After the extreme highs and lows that characterised the year before, 2007 was an altogether smoother affair, but not without significant moments of Personal Growth and Development. I’ll be remembering it as the year when I published a blogging anthology, in a week, for charity (aided and abetted by a fine band of helpers, of course) – and also as the year when I started interviewing singers, musicians and random celebrities of various hues, for the Nottingham Evening Post, whilst continuing to attend as many live shows as humanly possible. (I’ve said it before and I’ll say it again: where else do you get to hear analogue?)
It was also the year that Post of the Week got off the ground – and although I’ll be taking more of a back seat with it in 2008, in order to concentrate on getting a community blog for our village off the ground, its future looks reasonably assured for now.
Other than that, I gave a talk on blog-writing versus book-writing at a literary festival, I had a couple of fun weekends in Amsterdam, and continued to visit London whenever suitable excuses presented themselves; most notably when Danish Eurovision fans, Portuguese illustrators and Belgian blog-celebs came to town. (Oh, and for the occasional film preview as well – for this was the year that the pushy PR peeps came sniffing around some of us bloggery types in earnest, and I’m not above accepting a freebie or two in certain circumstances.)
On the home front, we saw a lot of K’s warm and wonderful family, as the loss of his sister in the spring of 2006 continued to cast a long shadow. A surprise gathering of the clans to celebrate K’s dad’s 70th birthday at a country pile in North Wales was a particular highlight, not least for the chance it gave me to get to know our two bright, charming and delightful young nieces. The cottage garden (aka PDMG#1) had its best year ever, and will be appearing in a magazine in the next couple of months or so (hey, you know what we’re like). Over in Nottingham, the old concrete yards were replaced by a brand new garden (PDMG#2), and a new kitchen was installed, amidst much corporate f**k-wittery and call-waiting stress (and this latter was another of the year’s less welcome themes). In the cottage, with viciously inappropriate timing, a ceiling collapsed on the day that Shaggy Blog Stories was published, and the deafening roar of de-humidifiers duly ruled our lives over the next few months.

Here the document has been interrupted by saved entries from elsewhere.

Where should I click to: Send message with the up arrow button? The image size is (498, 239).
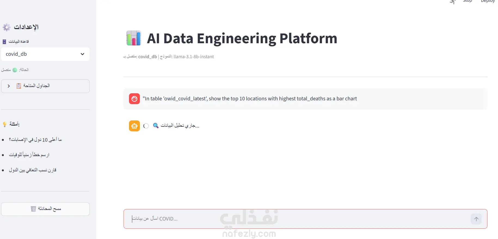pos(476,219)
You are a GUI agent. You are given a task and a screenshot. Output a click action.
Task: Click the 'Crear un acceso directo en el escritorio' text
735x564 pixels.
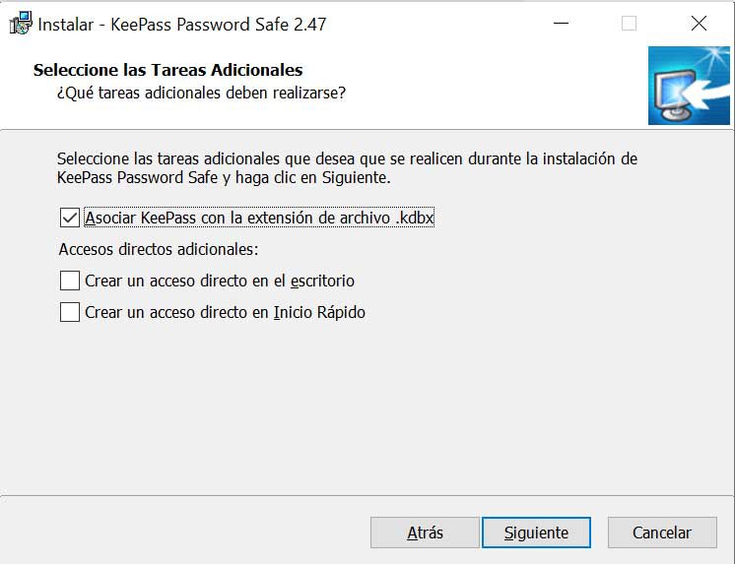click(x=220, y=281)
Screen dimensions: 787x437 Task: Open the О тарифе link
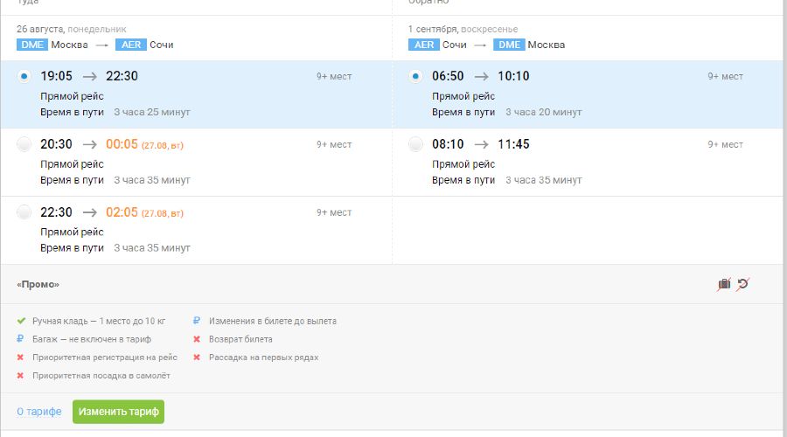[x=38, y=412]
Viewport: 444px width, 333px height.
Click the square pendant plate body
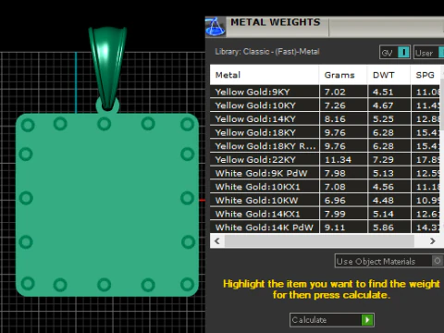tap(107, 205)

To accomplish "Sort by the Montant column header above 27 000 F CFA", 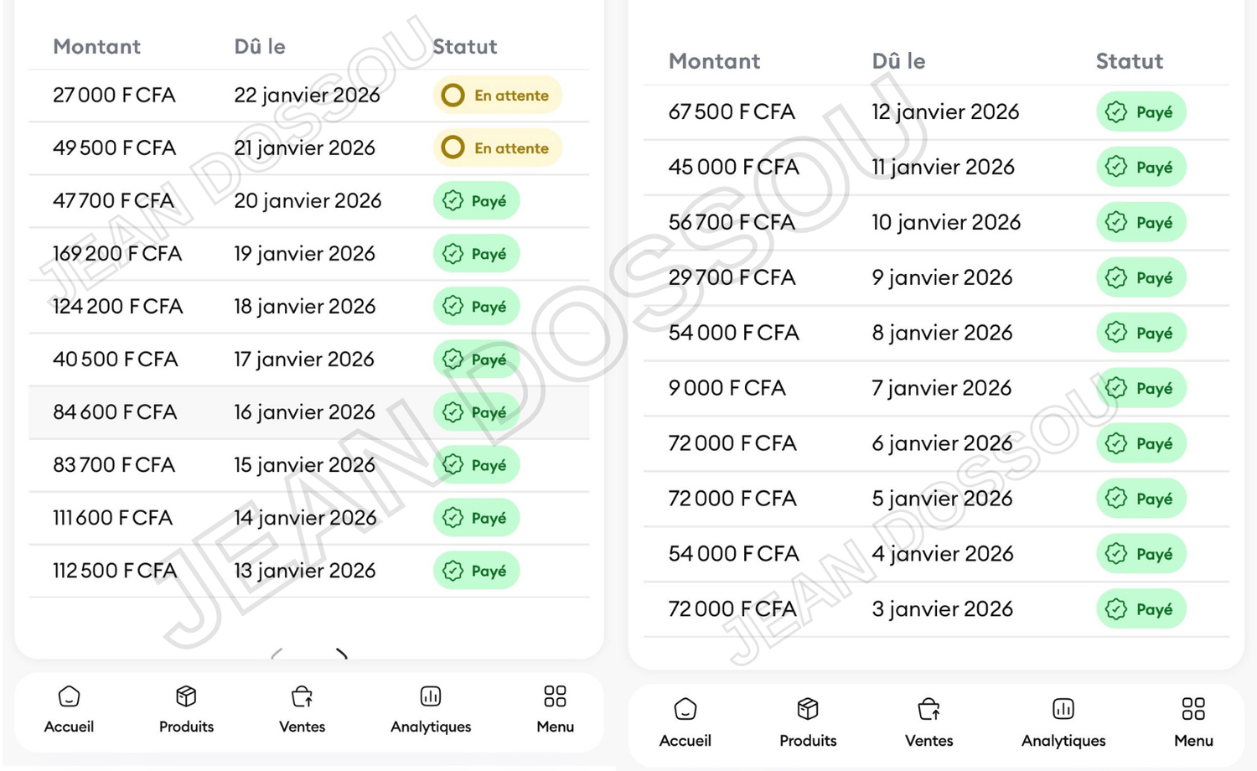I will pos(96,47).
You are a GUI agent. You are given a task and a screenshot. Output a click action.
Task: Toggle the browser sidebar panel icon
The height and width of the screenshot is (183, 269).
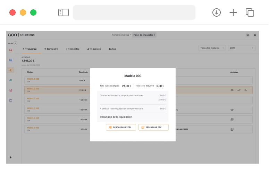coord(64,12)
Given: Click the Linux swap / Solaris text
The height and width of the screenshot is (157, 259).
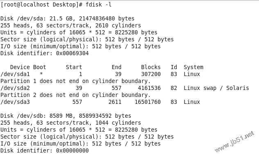Looking at the screenshot, I should 216,88.
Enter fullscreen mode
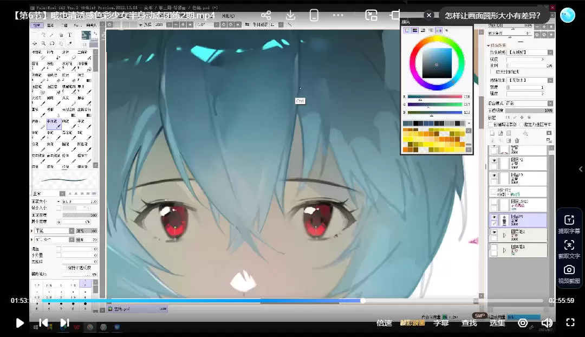 [x=570, y=323]
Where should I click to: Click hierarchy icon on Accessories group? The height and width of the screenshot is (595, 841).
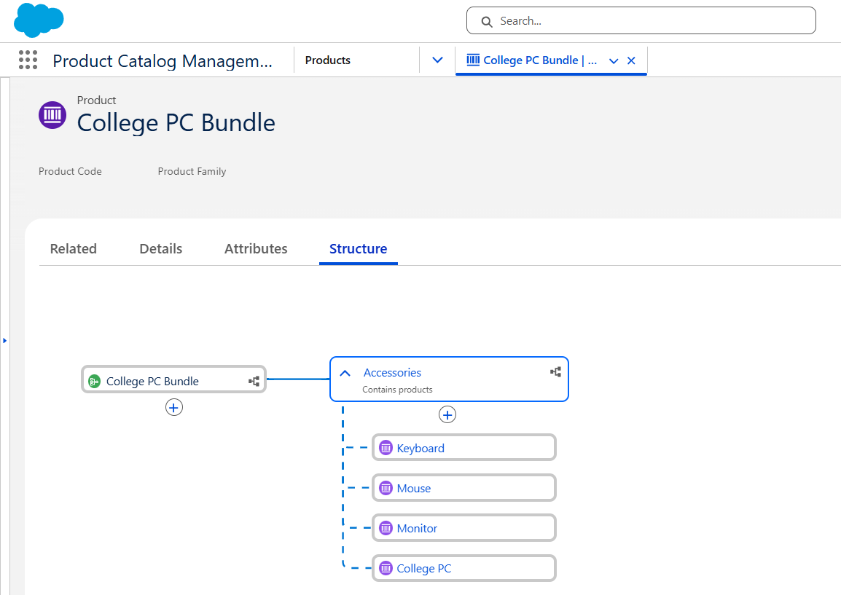tap(555, 372)
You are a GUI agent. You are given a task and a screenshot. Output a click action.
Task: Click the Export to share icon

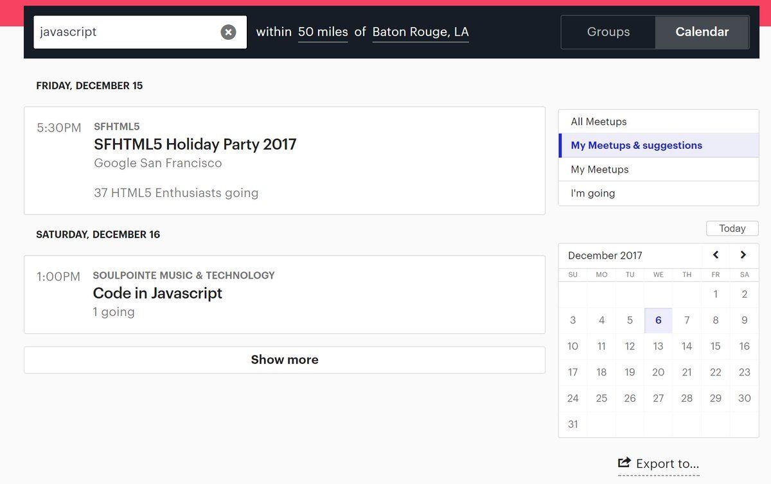point(624,463)
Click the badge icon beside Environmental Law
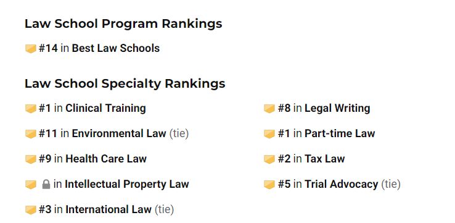Viewport: 455px width, 223px height. click(30, 134)
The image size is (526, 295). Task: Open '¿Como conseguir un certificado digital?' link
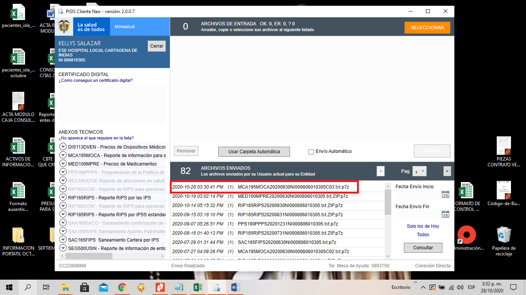[96, 80]
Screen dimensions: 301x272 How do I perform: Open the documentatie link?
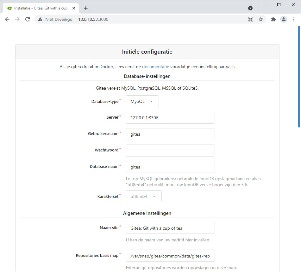tap(155, 67)
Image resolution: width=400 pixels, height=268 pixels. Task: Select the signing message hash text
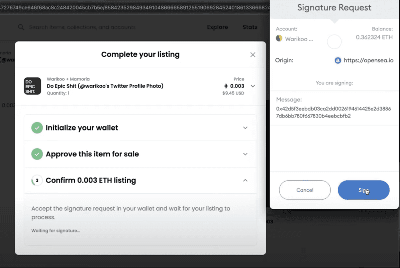[x=334, y=113]
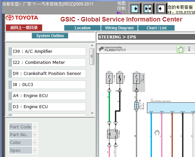
Task: Click the Power Steering Torque Sensor block
Action: point(171,108)
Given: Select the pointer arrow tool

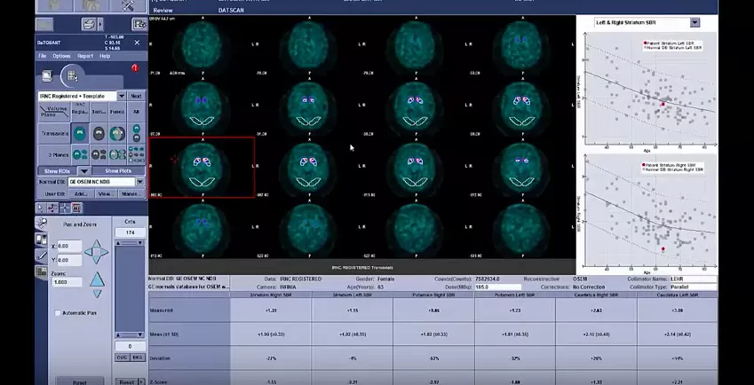Looking at the screenshot, I should [x=41, y=208].
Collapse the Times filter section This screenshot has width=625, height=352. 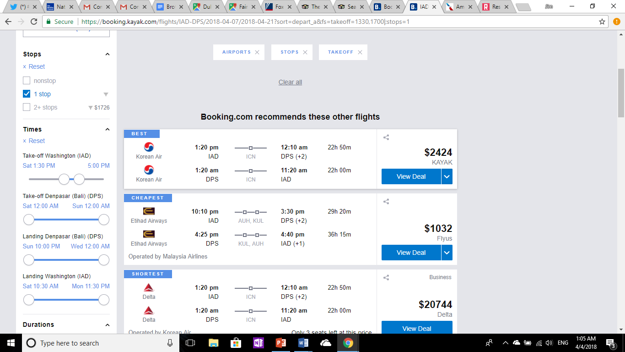click(x=108, y=129)
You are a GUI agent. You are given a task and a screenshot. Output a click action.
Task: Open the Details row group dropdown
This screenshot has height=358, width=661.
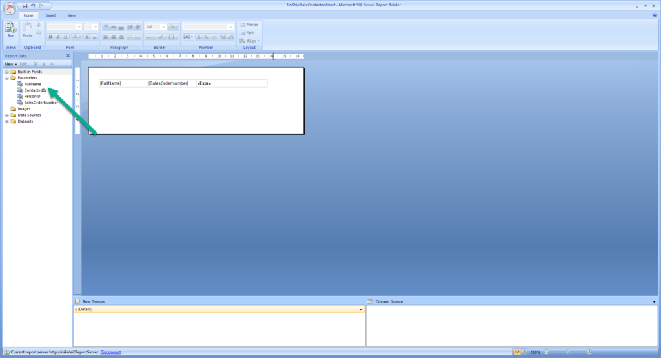click(361, 310)
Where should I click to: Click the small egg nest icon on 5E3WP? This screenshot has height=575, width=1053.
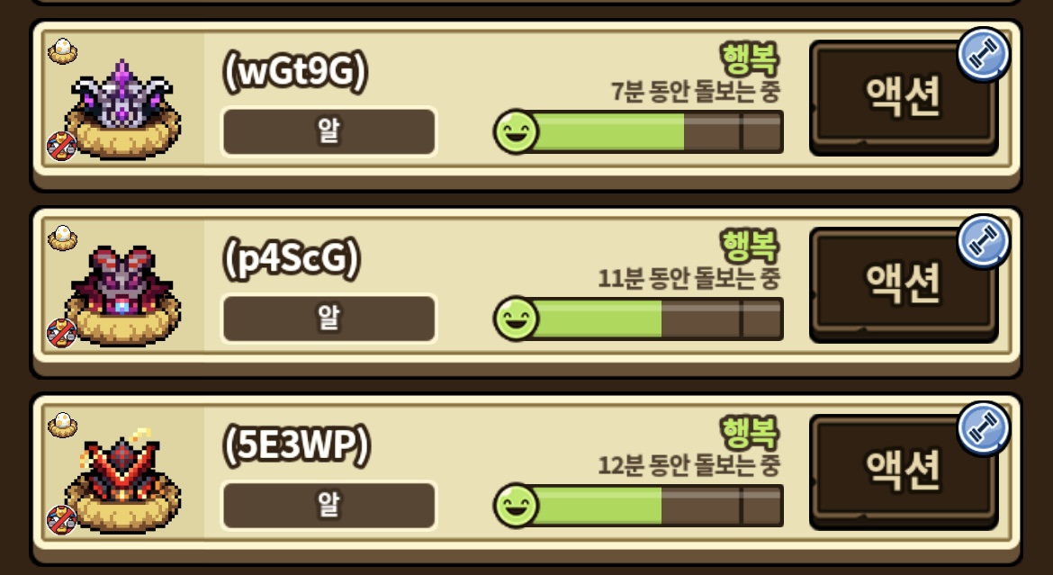tap(62, 425)
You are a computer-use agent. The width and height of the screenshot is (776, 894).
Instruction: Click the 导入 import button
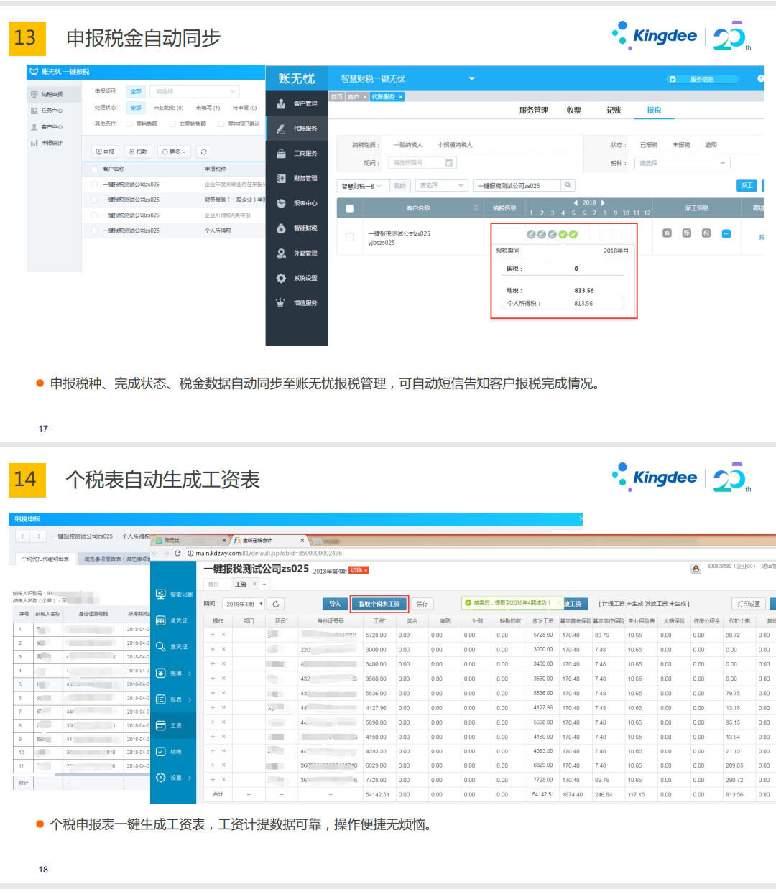[x=335, y=603]
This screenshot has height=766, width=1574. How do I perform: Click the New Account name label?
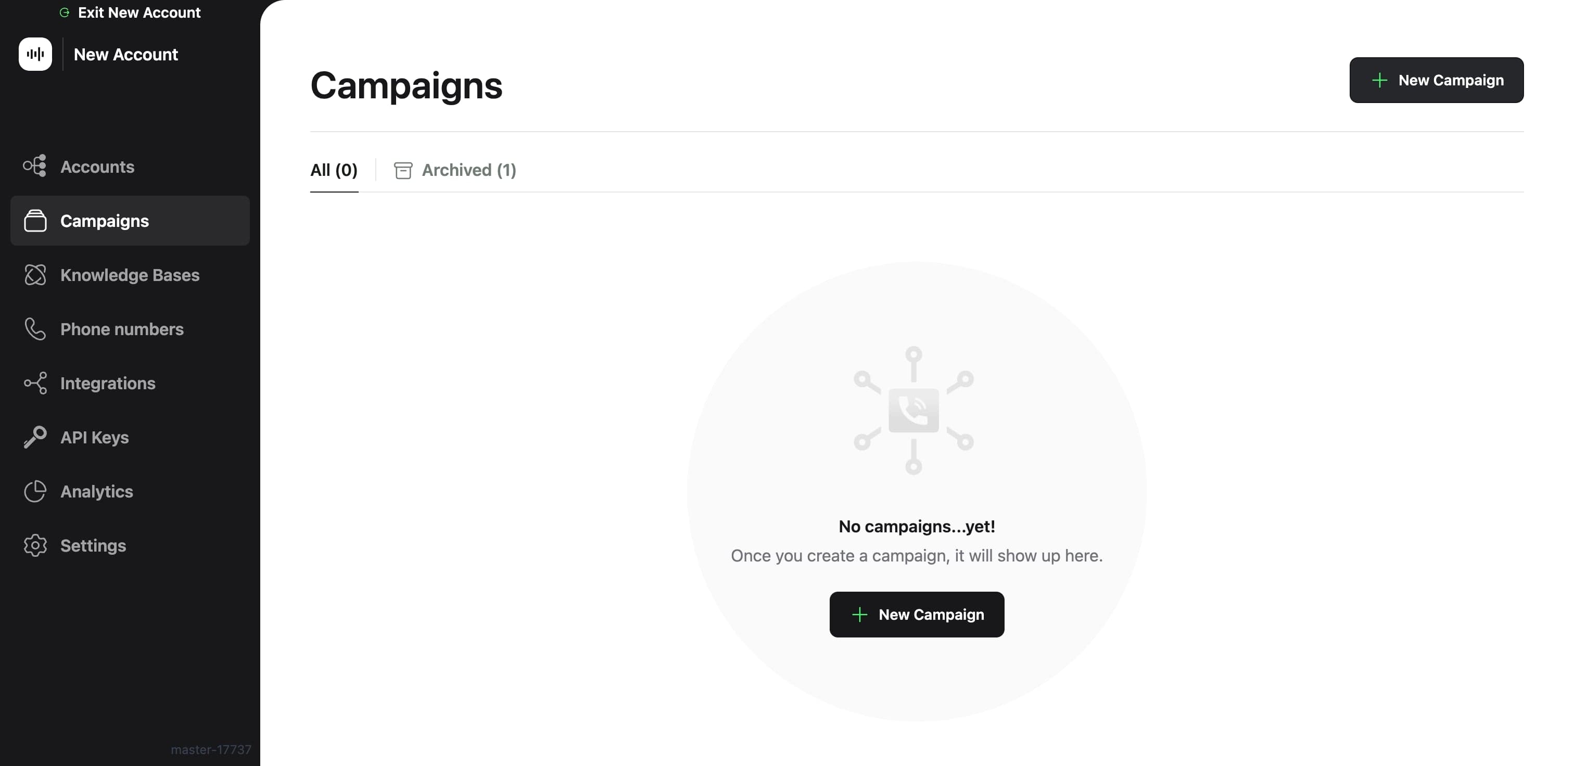(126, 54)
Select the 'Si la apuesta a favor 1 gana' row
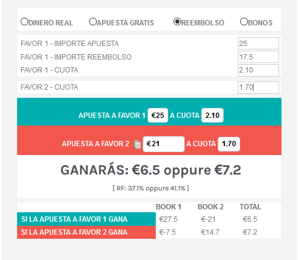 [x=149, y=219]
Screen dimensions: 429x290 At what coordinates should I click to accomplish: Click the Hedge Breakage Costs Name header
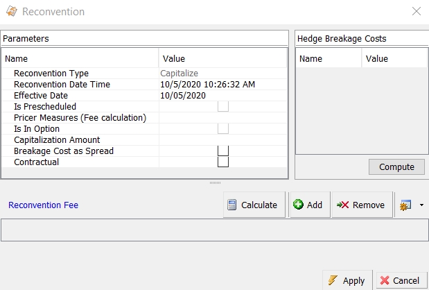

At work, I changed both clients and desks, moving into a lively corner of the office and ending six years of aloof semi-isolation. This was definitely a Good Thing.
In August, I compiled a list of “Twenty-Five Things I Want To Do Before I Die“. By the end of the year, I had accomplished two and a half of them (and as far as one of them is concerned, thereby hangs a lengthy and significantly perspective-shifting tale, but that’s for another day, if indeed at all).
And then there was dear old neglected Troubled Diva, which slid ever further away from its 2002-2004 heyday, becoming little more than a repository for freelance music reviews and interviews. In the past few months, the issue of What To Do About Troubled Diva has dominated my thinking in a way that has yet to yield any firm answers. As the rigours and disciplines of print journalism have taken root and soaked up most of my spare energies, so I have moved ever further away from the “Troubled Diva” persona of yore. Although I remember him with affection, I am already looking upon him as another person, from another lifetime.
All of which begs the question: whither blogging, and whither this blog? As ABC’s Martin Fry warbled, a generation ago: I don’t know the answer to that question. If I knew, I would tell you. Ooh, how enigmatic!
To the few long-suffering regular readers who remain, and to anyone else who might happen to be passing: may I wish you the happiest of new years.
And now I am off down the pub. Some things never change.